◆ **What this task involves**: Beneath this instruction is a listing. Transcribe from it only the stretch from the line with "You are a computer-use agent. Screen" through the line with "The image size is (770, 517).", both end lines included, exactly as written.

◆ **Data under study**:
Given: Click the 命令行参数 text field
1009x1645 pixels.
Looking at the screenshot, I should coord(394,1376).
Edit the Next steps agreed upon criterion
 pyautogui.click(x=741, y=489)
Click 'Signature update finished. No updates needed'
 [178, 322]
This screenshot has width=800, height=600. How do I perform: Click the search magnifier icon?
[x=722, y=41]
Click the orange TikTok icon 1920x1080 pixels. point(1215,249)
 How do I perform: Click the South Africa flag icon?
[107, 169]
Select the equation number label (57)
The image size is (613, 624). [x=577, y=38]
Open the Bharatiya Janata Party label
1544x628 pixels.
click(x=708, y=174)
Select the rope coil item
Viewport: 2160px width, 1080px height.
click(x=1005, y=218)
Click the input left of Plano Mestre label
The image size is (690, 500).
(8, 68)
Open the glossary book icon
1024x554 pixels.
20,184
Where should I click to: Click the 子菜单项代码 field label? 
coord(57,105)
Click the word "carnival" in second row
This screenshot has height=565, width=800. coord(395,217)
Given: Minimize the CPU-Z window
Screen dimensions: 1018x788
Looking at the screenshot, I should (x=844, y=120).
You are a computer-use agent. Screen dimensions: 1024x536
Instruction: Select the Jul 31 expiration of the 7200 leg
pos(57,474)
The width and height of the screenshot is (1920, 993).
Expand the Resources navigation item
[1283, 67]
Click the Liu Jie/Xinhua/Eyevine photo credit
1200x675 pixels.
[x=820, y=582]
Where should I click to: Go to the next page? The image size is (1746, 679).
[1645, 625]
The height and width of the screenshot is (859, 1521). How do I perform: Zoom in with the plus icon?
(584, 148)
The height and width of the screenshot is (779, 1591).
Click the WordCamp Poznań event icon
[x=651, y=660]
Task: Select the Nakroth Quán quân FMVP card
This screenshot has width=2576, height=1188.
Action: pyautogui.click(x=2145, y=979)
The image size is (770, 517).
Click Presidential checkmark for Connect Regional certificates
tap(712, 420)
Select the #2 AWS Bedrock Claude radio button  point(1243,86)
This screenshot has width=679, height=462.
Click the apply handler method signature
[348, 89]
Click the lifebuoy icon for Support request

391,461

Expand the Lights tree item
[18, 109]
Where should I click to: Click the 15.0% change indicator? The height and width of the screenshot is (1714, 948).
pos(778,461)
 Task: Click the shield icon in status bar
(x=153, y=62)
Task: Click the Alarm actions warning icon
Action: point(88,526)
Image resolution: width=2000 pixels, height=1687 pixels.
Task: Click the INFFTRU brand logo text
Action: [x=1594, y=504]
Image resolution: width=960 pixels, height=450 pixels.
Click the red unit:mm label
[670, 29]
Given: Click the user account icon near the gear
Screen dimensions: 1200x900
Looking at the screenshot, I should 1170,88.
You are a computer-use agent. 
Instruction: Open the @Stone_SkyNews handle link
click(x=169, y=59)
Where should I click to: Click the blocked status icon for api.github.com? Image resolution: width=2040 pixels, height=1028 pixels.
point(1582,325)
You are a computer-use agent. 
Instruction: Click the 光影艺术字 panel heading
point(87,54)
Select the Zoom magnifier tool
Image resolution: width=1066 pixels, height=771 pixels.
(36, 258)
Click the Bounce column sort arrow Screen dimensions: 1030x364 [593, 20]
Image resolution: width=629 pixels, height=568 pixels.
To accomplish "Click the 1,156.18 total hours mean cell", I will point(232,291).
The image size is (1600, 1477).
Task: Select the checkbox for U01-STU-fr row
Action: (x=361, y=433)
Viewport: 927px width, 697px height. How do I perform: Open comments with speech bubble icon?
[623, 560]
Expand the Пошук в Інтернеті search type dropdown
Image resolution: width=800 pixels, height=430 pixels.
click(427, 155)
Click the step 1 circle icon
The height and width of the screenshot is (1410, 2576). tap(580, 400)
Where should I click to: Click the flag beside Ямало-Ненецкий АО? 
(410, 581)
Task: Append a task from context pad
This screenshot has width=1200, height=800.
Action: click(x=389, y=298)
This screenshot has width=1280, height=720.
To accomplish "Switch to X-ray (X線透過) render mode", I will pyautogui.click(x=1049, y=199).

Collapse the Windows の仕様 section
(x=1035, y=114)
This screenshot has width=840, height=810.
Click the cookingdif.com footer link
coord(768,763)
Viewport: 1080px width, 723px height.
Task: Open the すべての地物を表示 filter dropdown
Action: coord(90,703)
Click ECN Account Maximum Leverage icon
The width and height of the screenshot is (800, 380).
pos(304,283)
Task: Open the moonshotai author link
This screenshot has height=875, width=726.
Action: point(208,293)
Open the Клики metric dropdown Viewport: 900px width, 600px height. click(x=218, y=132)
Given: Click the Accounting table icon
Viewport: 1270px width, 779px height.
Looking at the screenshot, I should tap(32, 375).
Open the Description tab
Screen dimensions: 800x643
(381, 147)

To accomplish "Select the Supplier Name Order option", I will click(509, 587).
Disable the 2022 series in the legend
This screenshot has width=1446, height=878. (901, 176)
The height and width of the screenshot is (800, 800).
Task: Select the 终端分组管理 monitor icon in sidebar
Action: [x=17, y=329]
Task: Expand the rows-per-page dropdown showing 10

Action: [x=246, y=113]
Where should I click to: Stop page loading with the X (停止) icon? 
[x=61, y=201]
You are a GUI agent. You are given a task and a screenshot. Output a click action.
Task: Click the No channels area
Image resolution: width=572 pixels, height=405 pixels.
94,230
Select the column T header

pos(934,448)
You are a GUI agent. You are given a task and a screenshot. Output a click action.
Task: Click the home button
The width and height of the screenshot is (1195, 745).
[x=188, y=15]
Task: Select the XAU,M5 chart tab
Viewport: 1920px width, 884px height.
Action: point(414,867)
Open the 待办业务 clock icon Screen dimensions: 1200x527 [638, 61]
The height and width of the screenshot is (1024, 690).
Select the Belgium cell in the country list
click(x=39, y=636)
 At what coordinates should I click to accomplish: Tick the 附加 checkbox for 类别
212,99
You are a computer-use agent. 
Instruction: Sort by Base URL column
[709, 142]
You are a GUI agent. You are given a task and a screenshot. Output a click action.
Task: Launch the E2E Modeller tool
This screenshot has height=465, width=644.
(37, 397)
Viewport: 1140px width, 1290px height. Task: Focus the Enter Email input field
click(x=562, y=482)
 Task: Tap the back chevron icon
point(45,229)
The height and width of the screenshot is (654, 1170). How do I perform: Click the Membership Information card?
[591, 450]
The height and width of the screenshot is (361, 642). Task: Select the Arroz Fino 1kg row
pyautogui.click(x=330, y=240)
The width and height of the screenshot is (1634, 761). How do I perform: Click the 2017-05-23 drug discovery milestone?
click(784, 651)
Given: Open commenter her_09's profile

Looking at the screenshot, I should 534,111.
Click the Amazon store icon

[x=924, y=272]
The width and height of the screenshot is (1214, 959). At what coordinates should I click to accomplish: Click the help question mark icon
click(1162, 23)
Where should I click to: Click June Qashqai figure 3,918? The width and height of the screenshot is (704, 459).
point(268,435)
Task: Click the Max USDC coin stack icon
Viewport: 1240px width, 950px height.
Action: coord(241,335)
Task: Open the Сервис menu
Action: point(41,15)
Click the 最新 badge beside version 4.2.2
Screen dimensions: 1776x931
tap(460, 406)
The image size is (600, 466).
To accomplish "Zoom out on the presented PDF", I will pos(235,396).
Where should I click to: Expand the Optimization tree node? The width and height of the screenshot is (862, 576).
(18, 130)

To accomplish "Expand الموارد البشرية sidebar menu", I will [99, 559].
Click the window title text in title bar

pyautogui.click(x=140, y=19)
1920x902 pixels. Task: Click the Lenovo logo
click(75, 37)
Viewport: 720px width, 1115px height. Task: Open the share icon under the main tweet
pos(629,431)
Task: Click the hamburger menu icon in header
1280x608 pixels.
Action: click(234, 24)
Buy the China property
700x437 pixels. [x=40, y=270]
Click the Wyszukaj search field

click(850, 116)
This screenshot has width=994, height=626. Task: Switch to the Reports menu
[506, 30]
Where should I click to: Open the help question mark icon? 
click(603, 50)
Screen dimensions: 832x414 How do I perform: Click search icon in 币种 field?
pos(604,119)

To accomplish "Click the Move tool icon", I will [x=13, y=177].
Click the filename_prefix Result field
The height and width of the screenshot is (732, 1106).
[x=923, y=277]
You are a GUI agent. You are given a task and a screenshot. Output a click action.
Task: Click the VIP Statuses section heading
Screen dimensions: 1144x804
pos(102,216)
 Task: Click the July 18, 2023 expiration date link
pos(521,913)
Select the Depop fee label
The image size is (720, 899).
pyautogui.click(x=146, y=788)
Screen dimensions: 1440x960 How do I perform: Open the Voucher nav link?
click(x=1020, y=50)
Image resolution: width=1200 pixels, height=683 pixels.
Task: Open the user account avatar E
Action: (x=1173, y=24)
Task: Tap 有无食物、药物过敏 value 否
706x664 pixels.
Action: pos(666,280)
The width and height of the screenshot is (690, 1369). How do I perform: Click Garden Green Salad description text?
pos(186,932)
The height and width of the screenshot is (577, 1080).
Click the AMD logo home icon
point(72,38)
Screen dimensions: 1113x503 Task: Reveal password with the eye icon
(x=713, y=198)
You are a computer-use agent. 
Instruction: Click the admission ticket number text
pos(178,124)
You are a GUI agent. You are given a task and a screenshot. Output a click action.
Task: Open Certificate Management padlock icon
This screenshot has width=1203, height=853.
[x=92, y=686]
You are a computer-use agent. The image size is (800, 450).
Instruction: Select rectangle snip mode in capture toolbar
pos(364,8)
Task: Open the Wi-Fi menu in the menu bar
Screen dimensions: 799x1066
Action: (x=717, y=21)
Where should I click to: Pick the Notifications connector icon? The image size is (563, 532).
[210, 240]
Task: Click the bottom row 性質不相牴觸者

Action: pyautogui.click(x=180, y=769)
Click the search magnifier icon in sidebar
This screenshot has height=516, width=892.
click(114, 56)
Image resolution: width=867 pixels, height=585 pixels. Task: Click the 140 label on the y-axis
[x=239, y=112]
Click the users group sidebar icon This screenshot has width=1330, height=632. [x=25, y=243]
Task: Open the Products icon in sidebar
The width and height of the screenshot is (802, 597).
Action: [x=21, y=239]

◆ **Exercise output**:
You are a computer-use agent. Screen dimensions: 1024x536
Instruction: Select the Jul 31 expiration of the 7200 leg
pos(57,474)
The width and height of the screenshot is (1920, 993).
Expand the Resources navigation item
[1283, 67]
Click the Liu Jie/Xinhua/Eyevine photo credit
1200x675 pixels.
[x=820, y=582]
Where should I click to: Go to the next page? The image size is (1746, 679).
[1645, 625]
The height and width of the screenshot is (859, 1521). How do I perform: Zoom in with the plus icon?
(584, 148)
The height and width of the screenshot is (779, 1591).
Click the WordCamp Poznań event icon
[x=651, y=660]
Task: Select the Nakroth Quán quân FMVP card
This screenshot has width=2576, height=1188.
Action: pyautogui.click(x=2145, y=979)
The image size is (770, 517).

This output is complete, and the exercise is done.